Enzymes are indispensable in many biological processes, and with biomedical literature growing exponentially, effective literature review becomes increasingly challenging. Natural language processing methods offer solutions to streamline this process. This study aims to develop an annotated enzyme corpus for training and evaluating enzyme named entity recognition (NER) models. A novel pipeline, combining dictionary matching and rule-based keyword searching, automatically annotated enzyme entities in >4800 full-text publications. Four deep learning NER models were created with different vocabularies (BioBERT/SciBERT) and architectures (BiLSTM/transformer) and evaluated on 526 manually annotated full-text publications. The annotation pipeline achieved an F1-score of 0.86 (precision = 1.00, recall = 0.76), surpassed by fine-tuned transformers for F1-score (BioBERT: 0.89, SciBERT: 0.88) and recall (0.86) with BiLSTM models having higher precision (0.94) than transformers (0.92). The annotation pipeline runs in seconds on standard laptops with almost perfect precision, but was outperformed by fine-tuned transformers in terms of F1-score and recall, demonstrating generalizability beyond the training data. In comparison, SciBERT-based models exhibited higher precision, and BioBERT-based models exhibited higher recall, highlighting the importance of vocabulary and architecture. These models, representing the first enzyme NER algorithms, enable more effective enzyme text mining and information extraction. Codes for automated annotation and model generation are available from https://github.com/omicsNLP/enzymeNER and https://zenodo.org/doi/10.5281/zenodo.10581586.

Abstract Image

查看原文

微信好友朋友圈 QQ好友复制链接

本刊更多论文

词汇很重要：用于酶命名实体识别的注释管道和四种深度学习算法。

酶在许多生物过程中都是不可或缺的，而随着生物医学文献呈指数级增长，有效的文献综述变得越来越具有挑战性。自然语言处理方法为简化这一过程提供了解决方案。本研究旨在开发一个有注释的酶语料库，用于训练和评估酶命名实体识别（NER）模型。一个结合了词典匹配和基于规则的关键词搜索的新型管道自动注释了 >4800 篇全文出版物中的酶实体。利用不同的词汇表（BioBERT/SciBERT）和架构（BiLSTM/transformer）创建了四个深度学习 NER 模型，并在 526 篇人工标注的全文出版物上进行了评估。注释管道的 F1 分数为 0.86（精确度 = 1.00，召回率 = 0.76），微调转换器的 F1 分数（BioBERT：0.89，SciBERT：0.88）和召回率（0.86）超过了注释管道，BiLSTM 模型的精确度（0.94）高于转换器（0.92）。注释管道在标准笔记本电脑上的运行时间仅为几秒钟，精确度几乎完美，但在 F1 分数和召回率方面却优于经过微调的转换器，这证明了训练数据之外的通用性。相比之下，基于 SciBERT 的模型表现出更高的精确度，而基于 BioBERT 的模型表现出更高的召回率，这凸显了词汇和架构的重要性。这些模型代表了第一种酶核酸还原算法，能更有效地进行酶文本挖掘和信息提取。自动注释和模型生成的代码可从 https://github.com/omicsNLP/enzymeNER 和 https://zenodo.org/doi/10.5281/zenodo.10581586 获取。
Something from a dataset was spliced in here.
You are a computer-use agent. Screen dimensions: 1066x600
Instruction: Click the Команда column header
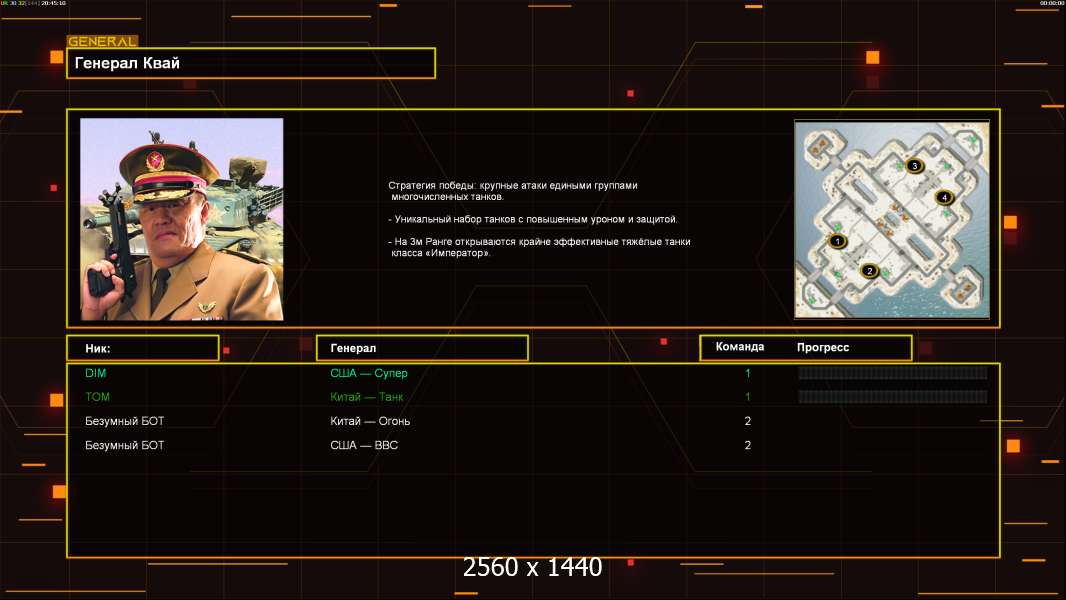[x=740, y=347]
本文章由计算机程序翻译，如有差异，请以英文原文为准。

求助全文

约1分钟内获得全文去求助

来源期刊

Journal of Proteome Research 生物-生化研究方法

CiteScore

9.00

自引率

4.50%

发文量

251

审稿时长

3 months

期刊介绍： Journal of Proteome Research publishes content encompassing all aspects of global protein analysis and function, including the dynamic aspects of genomics, spatio-temporal proteomics, metabonomics and metabolomics, clinical and agricultural proteomics, as well as advances in methodology including bioinformatics. The theme and emphasis is on a multidisciplinary approach to the life sciences through the synergy between the different types of "omics".